Augsburger Allgemeine (Land Nord)
Das Ende der Festspiele – und jetzt?
Von Bayreuth bis Bregenz haben die Sommerfestivals gezeigt, dass Theater in Corona-Zeiten möglich ist. Nun aber beginnt der schwierige Bühnen-Alltag
Wird das vor der Pause angelegte Handgelenksbändchen – so wie es gerade ein Attribut der auslaufenden Sommer-Festspiele in Bayreuth, München, Salzburg war – zum Symbol auch der Theatersaison 2021/2022?
Das kann gut sein, denn bald kehrt in Ablösung der abendländischen Sommerhochkultur der normale Theateralltag im ganzen Land ein – und kaum eine Bühne dürfte bei steigenden Corona-Zahlen wünschen, nach der Pause noch einmal Personalausweis plus personifizierte Eintrittskarte plus Impfausweis von denen zu kontrollieren, die zwischen zweitem und drittem Akt mal eben frische Luft schnappen wollten.
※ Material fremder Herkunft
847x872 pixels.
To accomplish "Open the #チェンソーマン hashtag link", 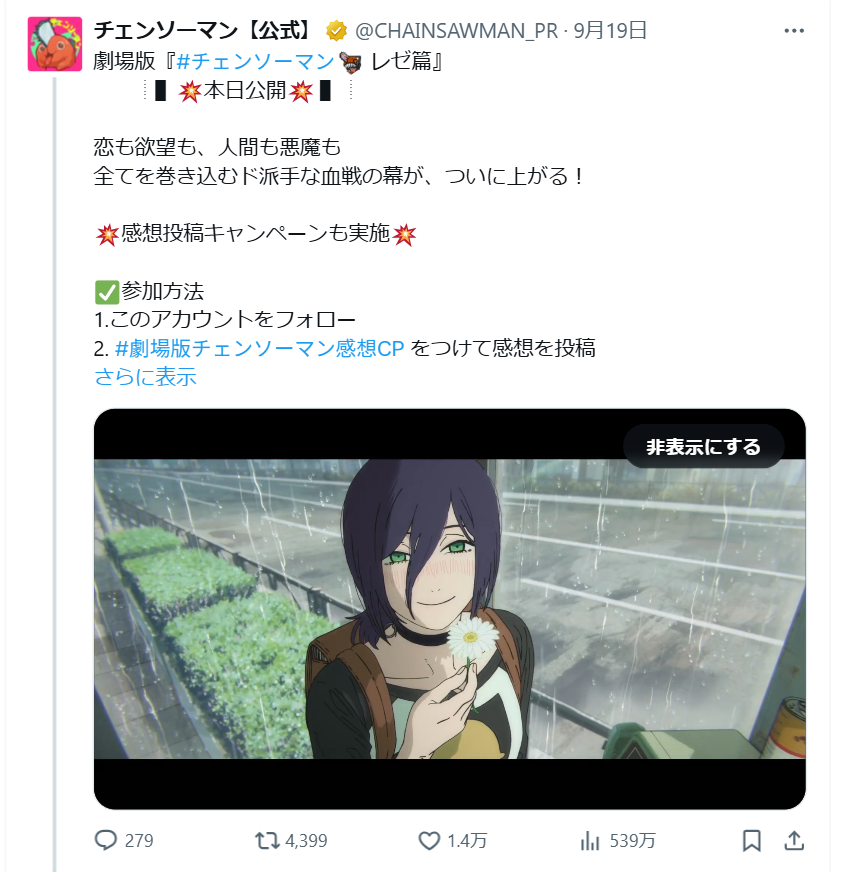I will pyautogui.click(x=255, y=61).
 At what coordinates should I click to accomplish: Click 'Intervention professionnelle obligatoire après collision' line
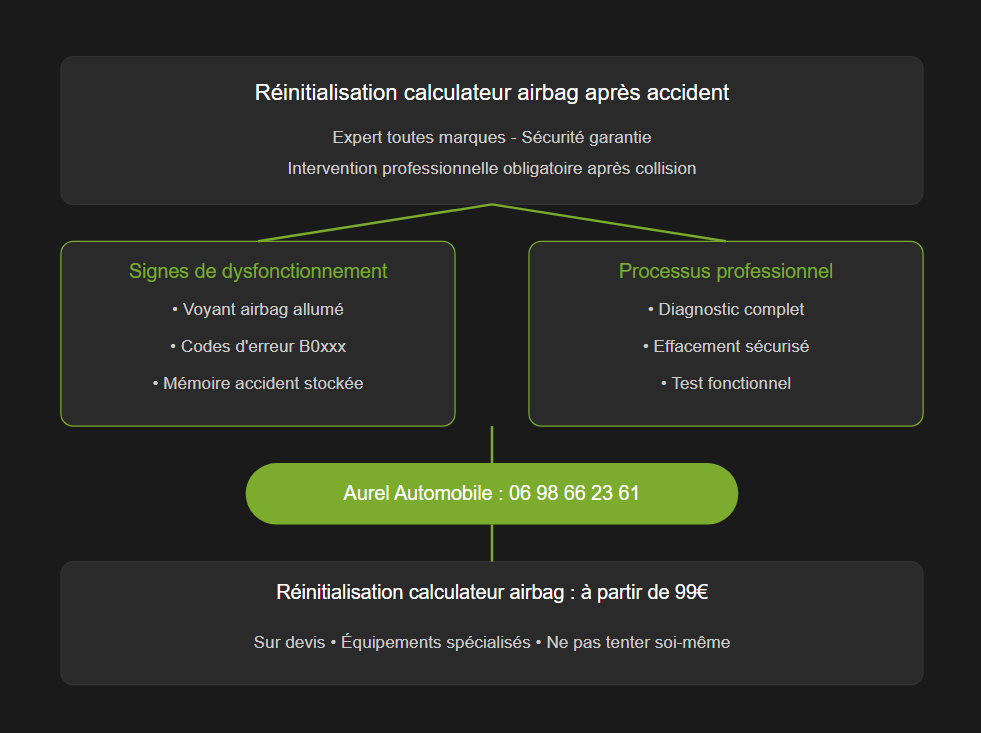[x=491, y=168]
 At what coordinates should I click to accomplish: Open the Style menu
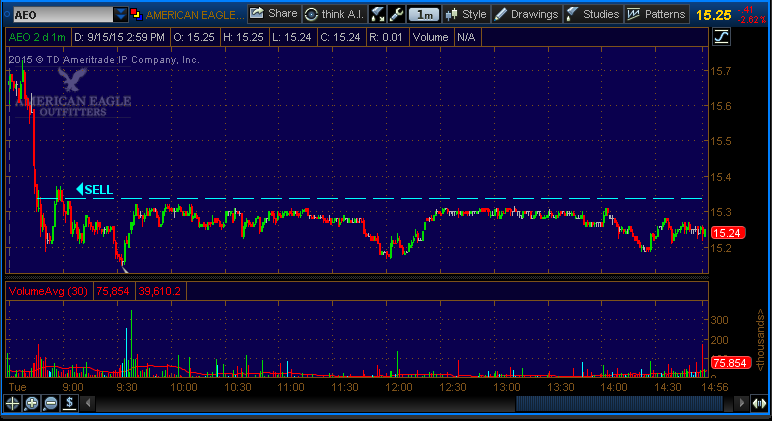pyautogui.click(x=466, y=14)
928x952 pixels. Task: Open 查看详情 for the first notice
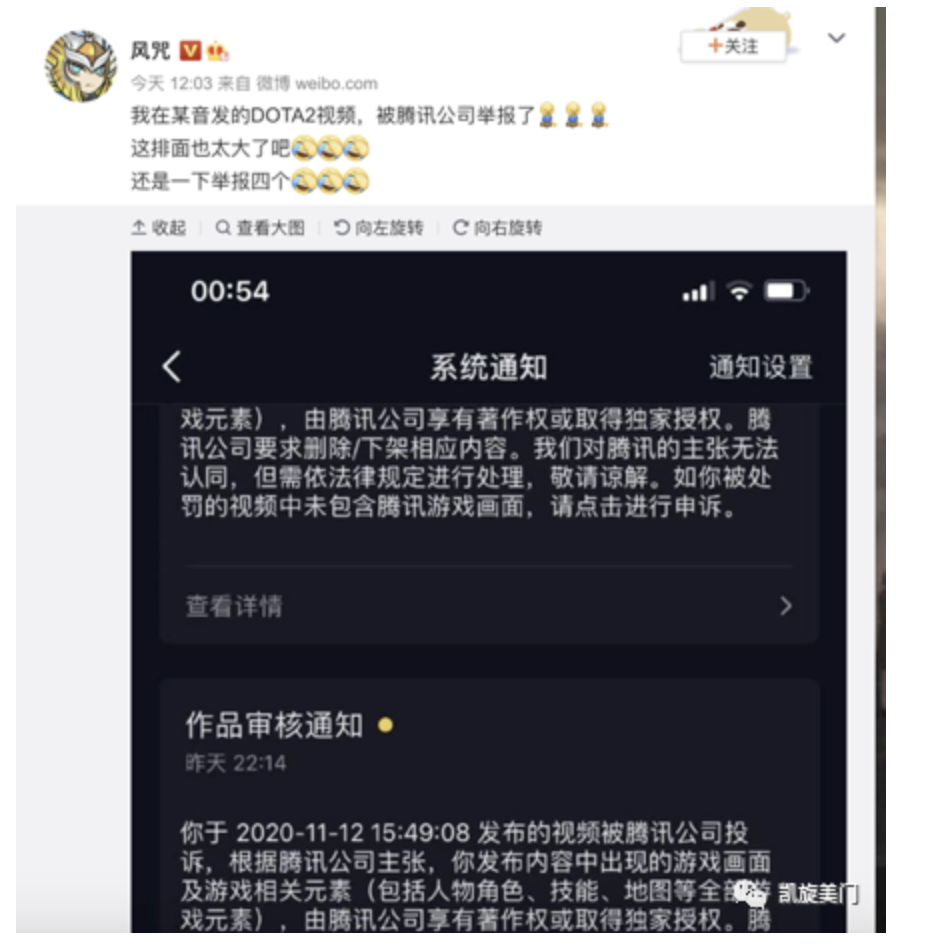point(234,606)
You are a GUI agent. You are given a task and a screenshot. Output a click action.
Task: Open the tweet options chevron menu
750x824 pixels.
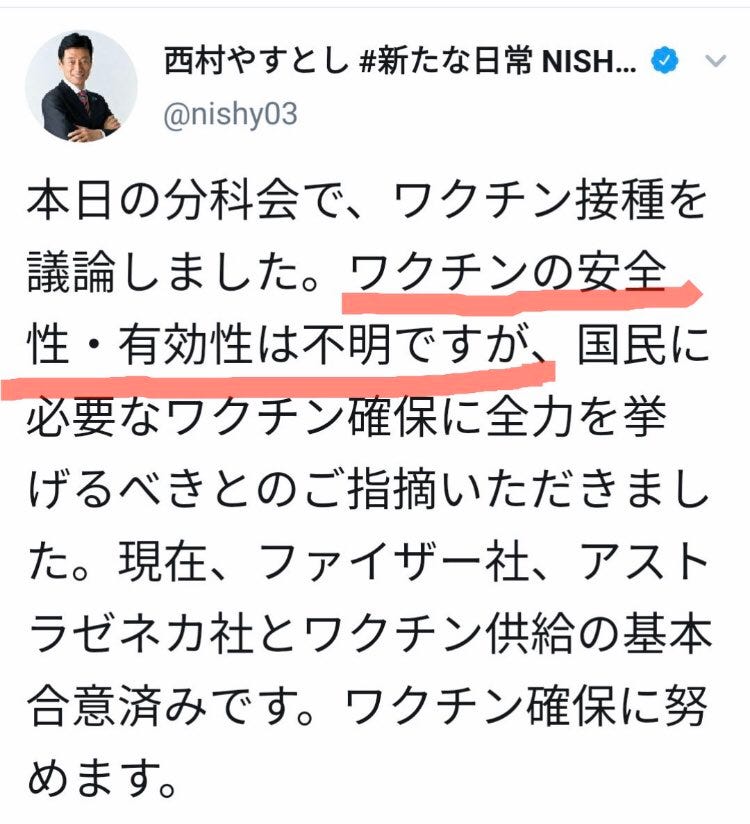pyautogui.click(x=715, y=61)
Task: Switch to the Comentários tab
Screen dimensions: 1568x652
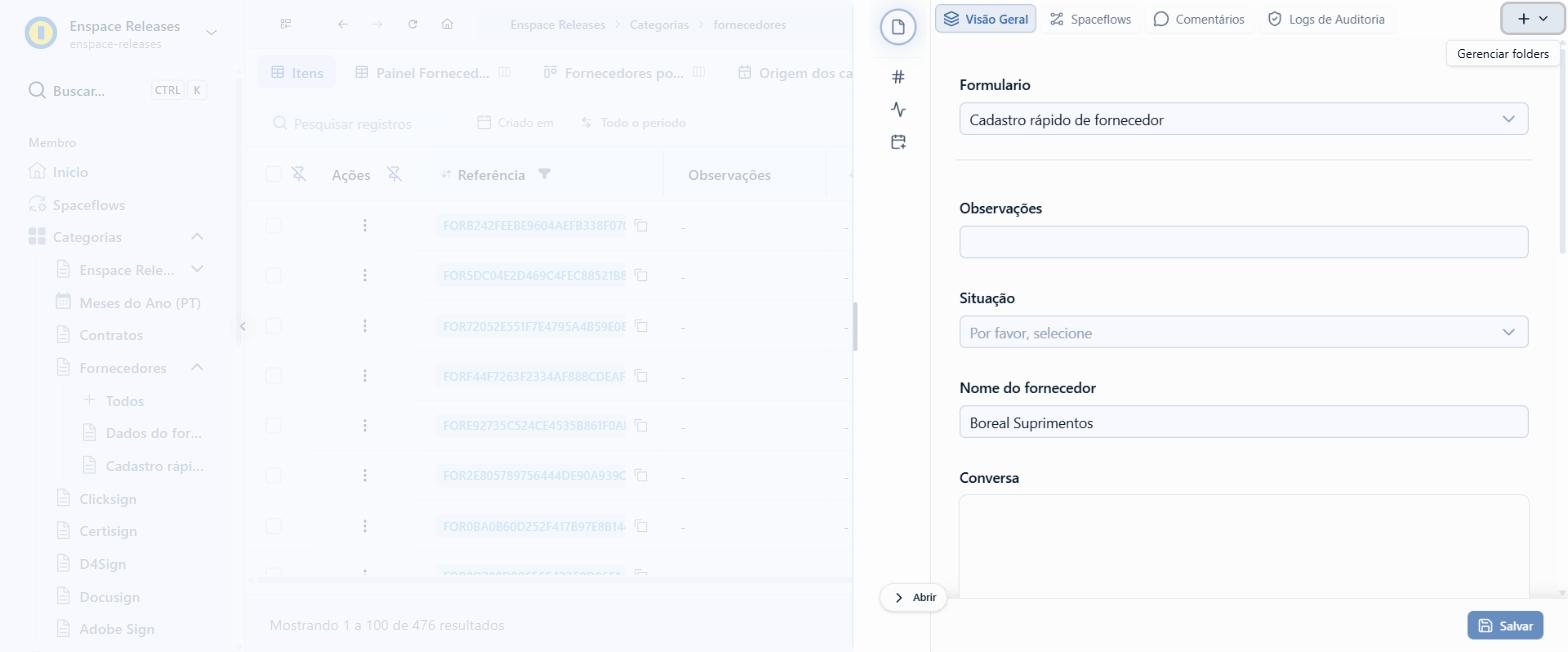Action: (1198, 19)
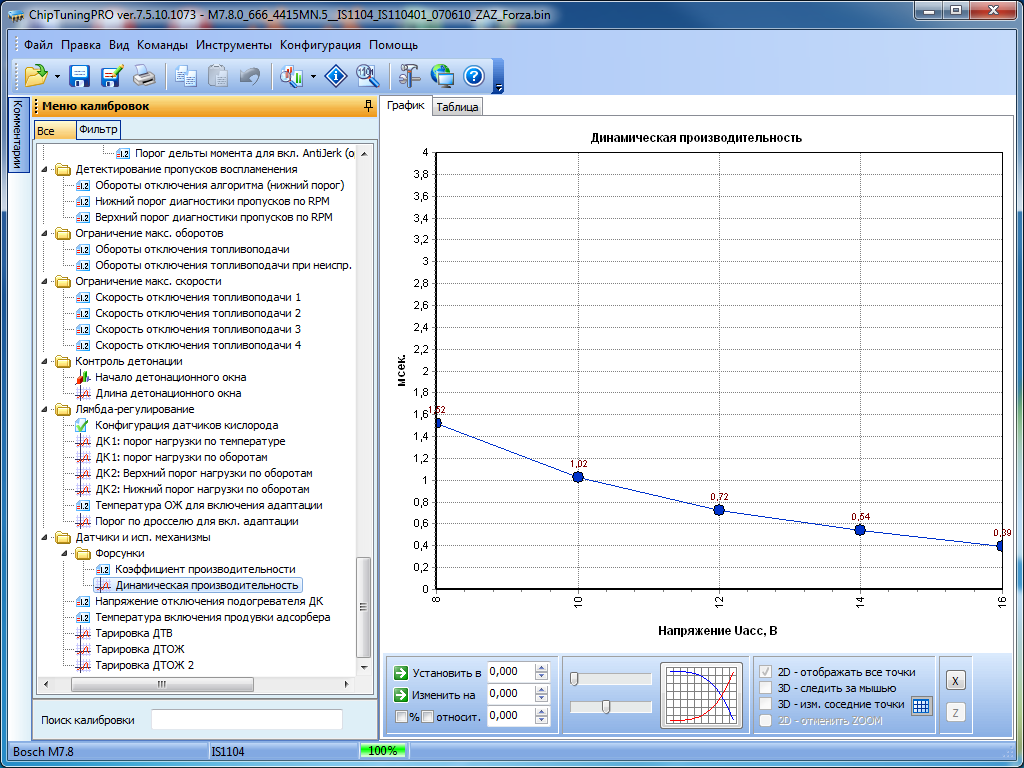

Das Gleichgewicht zu halten zwischen möglichst großer hygienischer Sicherheit und möglichst hoher Platzausnutzung wird bleiben als Aufgabe der Bühnen allüberall – sei es mit der 3G-Regelung oder, in verschärfter Form, mit der aufkommenden 2G-Regelung, mit der nur mehr Geimpfte und Genesene, nicht aber Getestete, an bestimmten Formen gesellschaftlichen Lebens teilnehmen können.
Zur künstlerischen Seite als Markenkern jeder Bühne gehört von jeher das Augenmerk auf die wirtschaftliche Seite. Doch jetzt kommt im laufenden Betrieb, womöglich auf Dauer, noch eine beachtenswerte Größe hinzu, die gravierende Auswirkungen sowohl aufs Künstlerische wie aufs Wirtschaftliche haben dürfte: die Anforderungen hinsichtlich gesundheitlicher Sicherheit.
Immerhin haben die Sommerfestspiele 2021 auf breiter Front dokumentiert, dass Theater und Konzert auch bei Vollbesetzung kein hasardeurhaftes Unternehmen sein müssen – jedenfalls nicht unter den gängigen Vorsichtsmaßnahmen. Ein doppelter Schatten bleibt dennoch über Theatern, Konzerthäusern und übrigens auch Museen liegen: zum einen die auch logistisch verschärften Regelungen der Arbeitsbedingungen mit den daraus resultierenden künstlerischen Auswirkungen (bei den Bayreuther Festspielen agierte die Hälfte des Opernchors stumm auf der Bühne, während der Gesang der anderen Hälfte aus dem Chorprobensaal übertragen wurde); zum zweiten aber, bedenklicher, der bereits eingelegte Rückwärtsgang etlicher
Kommunen bei der Finanzierung ihrer Theater und Museen. Als Pars pro Toto seien die bundesweit renommierten Münchner Kammerspiele genannt, die bereits in der kommenden Spielzeit deutlich kürzertreten müssen – bei drohender zusätzlicher Verschärfung. Erst setzte den Bühnen und Museen der Verdienstausfall durch die akute Corona-Lage zu, nun deren Folgekosten.
Und natürlich gibt es nun verstärkt Stimmmeldungen, die die finanziell angegriffenen öffentlichen Kassen als Argumentationsgrundlage für die Forderung hernehmen, Theatersanierungen zu stoppen. In Stuttgart nicht anders als in Augsburg. Oft genug schwingt da als Scheinargument die Behauptung vom elitären Spiel für eine elitäre Schicht mit. Nur: So ist es nicht.
Erstens leisten die Theater landauf, landab seit Jahrzehnten viel mehr Gesellschaftskritik, als es im Bewusstsein der Bürger verankert und so manchem Politiker lieb ist. Ein aktuelles, triftiges Beispiel dafür ist Luigi Nonos Musiktheater „Intolleranza“– eben bei den Festspielen in Salzburg als appellativer Verweis auf -zig Flüchtlingstragödien gegeben. Also genau in jenem Land, das partout keine afghanischen Flüchtlinge aufnehmen will. Und zweitens bieten die Bühnen als Bildungsstätten nahezu überall auch Sitzplätze unter dem Preis von Kino-Billetts an – beziehungsweise stark reduzierte Karten für finanziell Schwächere. Selbst im sündteuren Salzburg. Man muss es nur nutzen wollen.